=== SOURCE TEXT ===
━━━━━━━━━━━━━━━━━━━━━━━━━━━━━━

As a member of Ekova, Dierdre had come to worldwide renown for her imaginative, wordless vocal flights of fancy, set against music that combined old-world textures with new-world technology, bridging the gaps between ancient and modern, East and West. "After ten years of working in a band situation, we'd all grown in different directions," Dierdre says of Ekova's split. "We'd all been really focused on this one project for a long time, and we'd learned a lot from each other. But we'd all matured, and the time had come for each of us to try something new, something more personal."

For Dierdre, creative freedom provided the opportunity to wholeheartedly embrace the electronica that had gradually become an important part of Ekova's eclectic musical mix.   In a sense, it was actually a return to her roots: "Before I came to Europe, I was a Goth hippie!" she explains, laughing. "I was clubbing three times a week, if not more, and just dancing. Then when I started making music, I just gave myself completely to it. And now, making more danceable music and being onstage with electronic music, I'm dancing more and more. I feel like I'm going back to being more myself. And electronic music is really part of who I am, even though I set it aside for a while to learn other things."

━━━━━━━━━━━━━━━━━━━━━━━━━━━━━━

=== SUPPLIED DATA ===
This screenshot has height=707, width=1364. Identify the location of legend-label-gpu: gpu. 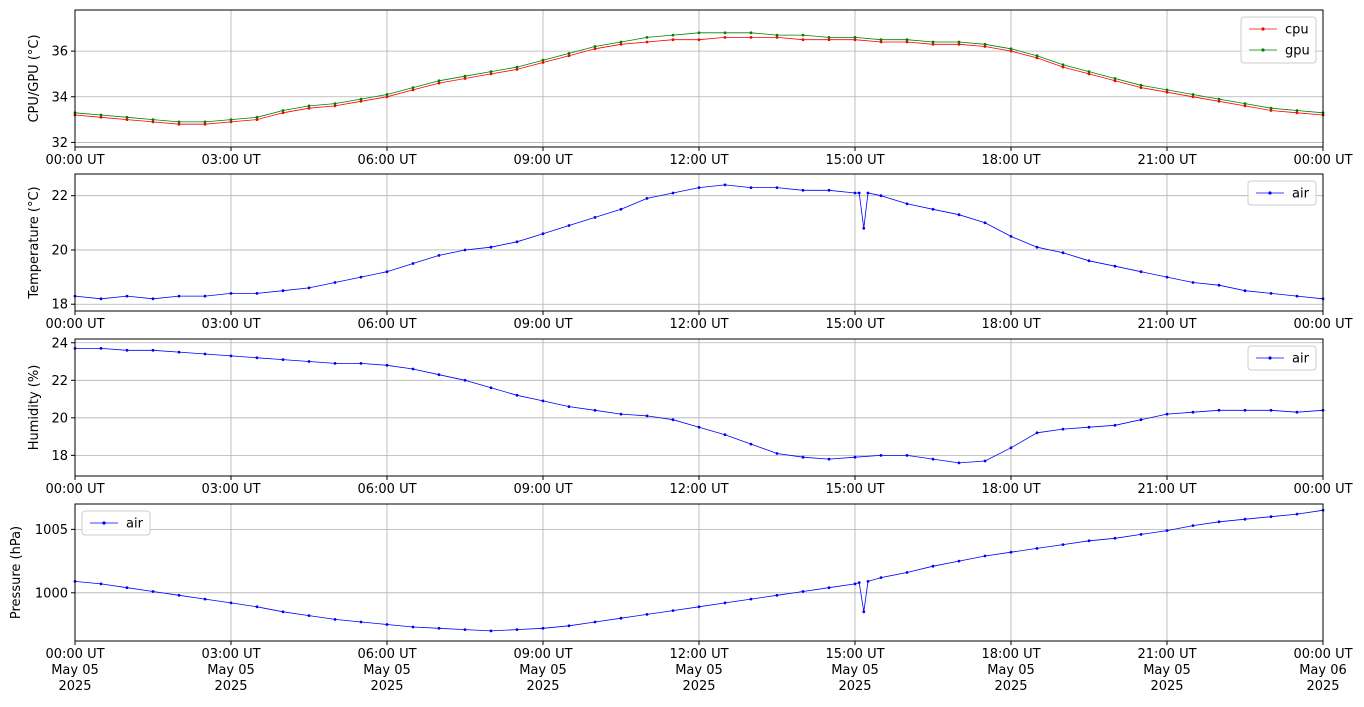
(1298, 52).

━━━━━━━━━━━━━━━━━━━━━━━━━━━━━━

=== ACTIONS TO TAKE ===
1. In the passage about Dierdre, how long had she worked in a band situation before Ekova split?
2. Resume the passage about Dierdre, picking up right after its final sentence.

=== RESULTS FOR EACH TASK ===
1. Ten years.

2.
Where her earlier songs were often born from a spark created with acoustic guitar or cello, on One , Dierdre generated much of her material with sequences she developed on a computer. "I did a lot of the programming myself," she says, noting that the writing process itself was actually much the same. "It always starts as something very simple and minimal, with a lot of space. For me, that's the ideal situation for composing vocals."